Wind and solar power are non-dispatchable. Such power is normally sold before any other bids, at a pre-determined rate for each supplier. Any excess is sold to another grid operator, or stored, using pumped-storage hydroelectricity, or in the worst case, curtailed. The HVDC Cross-Channel line between England and France is bidirectional, but is normally used to purchase power from France. Allocation is done by bidding.
Driving factors
In addition to production costs, electricity prices are set by supply and demand. Everything from salmon migration to forest fires can affect power prices. However, some fundamental drivers are the most likely to be considered.
Power quality
Transmission, production and consuming electrical power associated with excessive Total Harmonic Distortions (THD) and not unity Power Factor (PF) would be costly for owners. Cost of PF and THD impact is difficult to estimate, but it causes heat and vibration, malfunctioning and even meltdowns. The electric company monitors the transmission level. A spectrum of compensation devices mitigate bad outcomes, but improvements can be achieved only with real-time Correction devices (old style switching type, modern low-speed DSP driven and near real-time ). Most modern devices reduce problems, while maintaining return on investment and significant reduction of ground currents. Another reason to mitigate the problems is to reduce operation and generation costs, which is commonly done by Electric Power Distribution companies in conjunction with generation companies. Power quality problems can cause erroneous responses from many kinds of analog and digital equipment, where the response could be unpredictable.
Phase balancing
Most common distribution network and generation is done with 3 phase structures, with special attention paid to the phase balancing and resulting reduction of ground current. It is true for industrial or commercial networks where most power is used in 3 phase machines, but light commercial and residential users do not have real-time phase balancing capabilities. Often this issue leads to unexpected equipment behavior or malfunctions and in extreme cases fires. For example, sensitive professional analogue or digital recording equipment must be connected to well-balanced and grounded power networks. To determine and mitigate the cost of the unbalanced electricity network, electric companies in most cases charge by demand or as a separate category for heavy unbalanced A few simple techniques are available for balancing that require fast computing and real-time modeling.
Weather
Studies show that generally demand for electricity is driven largely by temperature. Heating demand in the winter and cooling demand (air conditioners) in the summer are what primarily drive the seasonal peaks in most regions. Heating degree days and cooling degree days help measure energy consumption by referencing the outdoor temperature above and below 65 degrees Fahrenheit, a commonly accepted baseline.
Hydropower availability
Snowpack, streamflows, seasonality, salmon, etc. all affect the amount of water that can flow through a dam at any given time. Forecasting these variables predicts the available potential energy for a dam for a given period. Some regions such as the Egypt, China and the Pacific Northwest get significant generation from hydroelectric dams.

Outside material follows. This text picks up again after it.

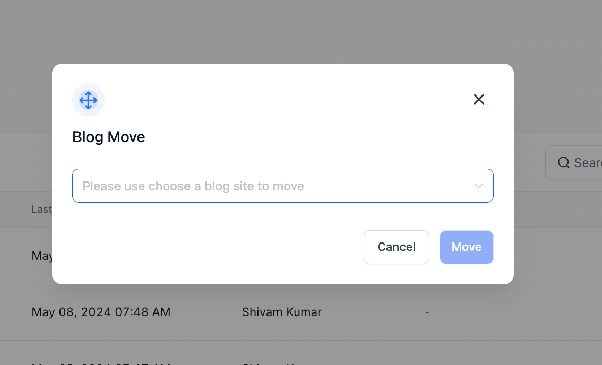Click the light blue circle behind move icon
Image resolution: width=602 pixels, height=365 pixels.
(x=88, y=100)
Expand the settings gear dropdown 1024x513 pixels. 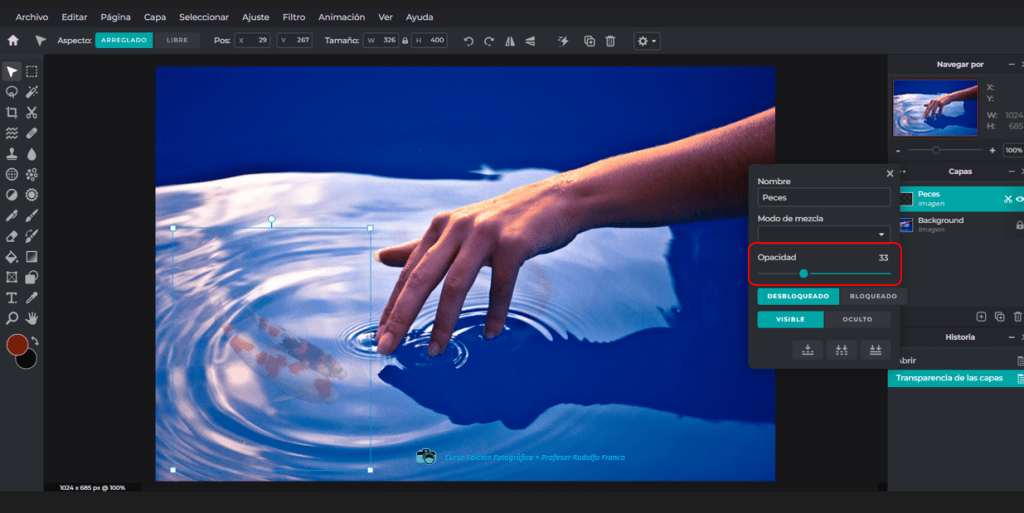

Power plant and transmission outages
Whether planned or unplanned, outages affect the total amount of power that is available to the grid.
Fuel prices
The fuel used to generate electricity is the primary cost incurred by electrical generation companies. This will change as more renewable energy is used. Capital costs are the primary cost of solar and wind energy because they have no fuel cost.
Economic health
During times of economic hardship, many factories cut back production due to a reduction of consumer demand and therefore reduce production-related electrical demand.